Following the 2025 season and the firing of Kevin Stefanski, Schwartz was one of top candidates to become the new head coach. On February 6, 2026, Schwartz announced his resignation from the Browns as their defensive coordinator with one year left in his contract after the Browns chose to hire Todd Monken as their head coach.

==Consulting career==
For the 2015 season, Schwartz took a consulting position with the NFL's officiating department to provide a coach's perspective on officiating decisions.

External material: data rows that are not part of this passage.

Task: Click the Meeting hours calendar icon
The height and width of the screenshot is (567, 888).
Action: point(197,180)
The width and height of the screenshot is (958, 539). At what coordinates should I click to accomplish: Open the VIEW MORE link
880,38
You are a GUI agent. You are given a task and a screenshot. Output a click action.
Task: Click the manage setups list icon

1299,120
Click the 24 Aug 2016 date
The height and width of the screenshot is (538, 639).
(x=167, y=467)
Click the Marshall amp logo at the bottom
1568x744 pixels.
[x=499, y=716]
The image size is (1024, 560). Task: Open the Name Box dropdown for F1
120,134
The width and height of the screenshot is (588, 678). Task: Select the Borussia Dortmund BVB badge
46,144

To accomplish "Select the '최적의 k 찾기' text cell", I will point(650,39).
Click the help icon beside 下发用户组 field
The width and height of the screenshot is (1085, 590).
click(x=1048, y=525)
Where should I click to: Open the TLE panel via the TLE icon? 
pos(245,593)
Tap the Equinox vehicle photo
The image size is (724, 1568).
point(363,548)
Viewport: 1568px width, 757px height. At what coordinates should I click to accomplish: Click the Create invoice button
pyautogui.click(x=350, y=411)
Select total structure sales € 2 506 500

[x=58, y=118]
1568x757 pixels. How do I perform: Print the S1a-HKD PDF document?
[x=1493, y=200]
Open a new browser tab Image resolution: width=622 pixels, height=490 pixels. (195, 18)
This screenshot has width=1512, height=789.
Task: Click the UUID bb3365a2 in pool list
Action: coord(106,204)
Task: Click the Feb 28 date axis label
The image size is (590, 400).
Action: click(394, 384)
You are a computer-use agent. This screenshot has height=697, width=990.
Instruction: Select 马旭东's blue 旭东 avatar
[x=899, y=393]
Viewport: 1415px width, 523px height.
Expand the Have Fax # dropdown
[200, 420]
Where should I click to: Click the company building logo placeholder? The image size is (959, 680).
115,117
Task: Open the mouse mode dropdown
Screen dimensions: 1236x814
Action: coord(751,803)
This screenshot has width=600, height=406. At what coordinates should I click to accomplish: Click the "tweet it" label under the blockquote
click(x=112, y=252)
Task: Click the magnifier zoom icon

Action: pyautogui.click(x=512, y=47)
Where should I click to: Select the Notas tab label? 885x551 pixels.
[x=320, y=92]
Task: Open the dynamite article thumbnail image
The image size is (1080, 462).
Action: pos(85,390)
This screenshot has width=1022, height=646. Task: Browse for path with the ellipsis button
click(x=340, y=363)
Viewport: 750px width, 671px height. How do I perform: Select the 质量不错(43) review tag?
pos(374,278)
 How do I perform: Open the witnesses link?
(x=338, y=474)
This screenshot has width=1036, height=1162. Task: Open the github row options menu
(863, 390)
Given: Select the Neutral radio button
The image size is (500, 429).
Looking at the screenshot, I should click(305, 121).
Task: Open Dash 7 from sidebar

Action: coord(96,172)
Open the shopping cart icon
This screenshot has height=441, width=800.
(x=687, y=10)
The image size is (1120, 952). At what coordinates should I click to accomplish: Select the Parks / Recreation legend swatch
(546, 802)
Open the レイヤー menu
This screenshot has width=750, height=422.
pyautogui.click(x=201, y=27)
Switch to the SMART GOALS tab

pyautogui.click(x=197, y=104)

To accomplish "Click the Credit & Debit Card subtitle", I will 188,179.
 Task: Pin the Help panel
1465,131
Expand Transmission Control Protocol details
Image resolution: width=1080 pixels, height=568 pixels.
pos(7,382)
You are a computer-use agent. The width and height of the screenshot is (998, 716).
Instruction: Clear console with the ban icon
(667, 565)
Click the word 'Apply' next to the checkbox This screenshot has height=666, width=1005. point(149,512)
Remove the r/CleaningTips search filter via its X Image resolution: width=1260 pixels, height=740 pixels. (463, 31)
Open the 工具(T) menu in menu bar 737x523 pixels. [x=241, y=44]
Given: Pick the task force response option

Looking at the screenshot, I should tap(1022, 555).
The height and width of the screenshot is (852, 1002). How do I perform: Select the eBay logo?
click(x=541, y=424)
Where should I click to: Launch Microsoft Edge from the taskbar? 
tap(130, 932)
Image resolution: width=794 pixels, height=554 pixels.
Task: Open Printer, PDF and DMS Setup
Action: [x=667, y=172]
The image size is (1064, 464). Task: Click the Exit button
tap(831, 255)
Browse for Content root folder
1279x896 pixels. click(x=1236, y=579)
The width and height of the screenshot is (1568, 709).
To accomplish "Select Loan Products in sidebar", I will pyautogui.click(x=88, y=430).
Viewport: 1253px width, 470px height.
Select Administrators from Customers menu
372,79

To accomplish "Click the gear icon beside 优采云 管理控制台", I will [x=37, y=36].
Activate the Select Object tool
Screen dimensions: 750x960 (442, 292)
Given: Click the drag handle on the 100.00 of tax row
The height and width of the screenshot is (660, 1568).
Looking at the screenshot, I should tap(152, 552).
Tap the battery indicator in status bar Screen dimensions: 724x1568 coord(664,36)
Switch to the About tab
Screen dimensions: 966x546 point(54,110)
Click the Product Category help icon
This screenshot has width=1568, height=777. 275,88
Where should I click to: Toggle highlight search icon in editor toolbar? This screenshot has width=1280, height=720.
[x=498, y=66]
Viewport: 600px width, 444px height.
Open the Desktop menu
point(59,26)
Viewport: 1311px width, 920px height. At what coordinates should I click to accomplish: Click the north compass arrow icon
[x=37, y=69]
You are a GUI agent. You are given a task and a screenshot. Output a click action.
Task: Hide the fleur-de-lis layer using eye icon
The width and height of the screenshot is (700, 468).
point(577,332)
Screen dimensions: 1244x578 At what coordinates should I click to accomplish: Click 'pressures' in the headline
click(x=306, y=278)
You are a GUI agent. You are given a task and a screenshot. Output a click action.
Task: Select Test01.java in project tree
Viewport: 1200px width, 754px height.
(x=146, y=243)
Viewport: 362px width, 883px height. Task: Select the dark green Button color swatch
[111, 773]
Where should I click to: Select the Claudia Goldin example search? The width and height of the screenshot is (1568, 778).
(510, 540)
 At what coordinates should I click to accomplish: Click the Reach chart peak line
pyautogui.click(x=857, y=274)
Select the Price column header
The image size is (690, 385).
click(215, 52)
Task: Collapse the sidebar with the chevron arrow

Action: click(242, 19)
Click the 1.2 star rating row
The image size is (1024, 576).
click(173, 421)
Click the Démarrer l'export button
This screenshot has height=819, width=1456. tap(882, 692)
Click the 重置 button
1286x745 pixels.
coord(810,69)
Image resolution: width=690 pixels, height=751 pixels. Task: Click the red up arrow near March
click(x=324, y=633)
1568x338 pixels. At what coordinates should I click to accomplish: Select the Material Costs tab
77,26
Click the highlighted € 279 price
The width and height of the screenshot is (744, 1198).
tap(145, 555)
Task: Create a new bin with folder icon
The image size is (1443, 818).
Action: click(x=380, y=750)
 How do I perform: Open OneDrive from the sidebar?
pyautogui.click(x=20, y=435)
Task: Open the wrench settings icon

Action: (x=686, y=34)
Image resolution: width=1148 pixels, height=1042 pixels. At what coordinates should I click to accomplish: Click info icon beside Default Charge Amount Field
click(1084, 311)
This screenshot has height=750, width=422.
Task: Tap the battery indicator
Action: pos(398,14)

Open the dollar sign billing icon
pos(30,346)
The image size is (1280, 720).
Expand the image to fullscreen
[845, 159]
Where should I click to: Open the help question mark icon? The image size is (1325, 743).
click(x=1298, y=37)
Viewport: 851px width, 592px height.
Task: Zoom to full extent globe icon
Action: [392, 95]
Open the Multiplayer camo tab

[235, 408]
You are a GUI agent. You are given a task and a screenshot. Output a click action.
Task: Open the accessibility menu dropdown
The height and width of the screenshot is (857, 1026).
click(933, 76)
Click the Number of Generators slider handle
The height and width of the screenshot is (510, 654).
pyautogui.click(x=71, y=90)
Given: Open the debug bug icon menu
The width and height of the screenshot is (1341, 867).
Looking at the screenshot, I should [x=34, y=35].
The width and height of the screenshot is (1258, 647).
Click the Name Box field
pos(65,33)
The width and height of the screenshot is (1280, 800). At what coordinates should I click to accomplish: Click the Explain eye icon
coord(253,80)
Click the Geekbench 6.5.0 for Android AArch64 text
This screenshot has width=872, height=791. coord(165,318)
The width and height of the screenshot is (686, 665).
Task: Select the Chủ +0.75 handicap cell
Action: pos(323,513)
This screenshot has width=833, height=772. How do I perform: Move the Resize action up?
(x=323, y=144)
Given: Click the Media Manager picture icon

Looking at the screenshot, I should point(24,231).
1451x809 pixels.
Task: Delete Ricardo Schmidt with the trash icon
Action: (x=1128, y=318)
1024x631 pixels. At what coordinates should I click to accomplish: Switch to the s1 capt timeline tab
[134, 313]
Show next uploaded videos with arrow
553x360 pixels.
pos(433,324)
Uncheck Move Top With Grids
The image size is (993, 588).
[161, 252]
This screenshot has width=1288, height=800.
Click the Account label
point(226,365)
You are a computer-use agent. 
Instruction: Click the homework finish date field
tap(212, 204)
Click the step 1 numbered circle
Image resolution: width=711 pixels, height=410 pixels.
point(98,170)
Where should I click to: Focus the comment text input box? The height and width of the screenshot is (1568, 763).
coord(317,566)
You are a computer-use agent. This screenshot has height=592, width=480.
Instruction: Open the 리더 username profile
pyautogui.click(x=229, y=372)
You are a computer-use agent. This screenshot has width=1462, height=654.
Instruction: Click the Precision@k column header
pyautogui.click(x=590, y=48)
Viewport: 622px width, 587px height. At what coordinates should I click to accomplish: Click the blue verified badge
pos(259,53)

On October 6, Schwartz declined the opportunity to replace Miami Dolphins defensive coordinator Kevin Coyle.

==Head coaching record==

| Team | Year | Regular season |  |  |  |  | Postseason |  |  |  |
| Won | Lost | Ties | Win % | Finish | Won | Lost | Win % | Result |
| DET | 2009 | 2 | 14 | 0 | .125 | 4th in NFC North | — | — | — | — |
| DET | 2010 | 6 | 10 | 0 | .375 | 3rd in NFC North | — | — | — | — |
| DET | 2011 | 10 | 6 | 0 | .625 | 2nd in NFC North | 0 | 1 | .000 | Lost to New Orleans Saints in NFC Wild Card Game |
| DET | 2012 | 4 | 12 | 0 | .250 | 4th in NFC North | — | — | — | — |
| DET | 2013 | 7 | 9 | 0 | .438 | 3rd in NFC North | — | — | — | — |
| Total |  | 29 | 51 | 0 | .363 |  | 0 | 1 | .000 |  |

==Personal life==
Schwartz and his wife, Kathy, have twins Christian and Alison, along with a younger daughter, Maria.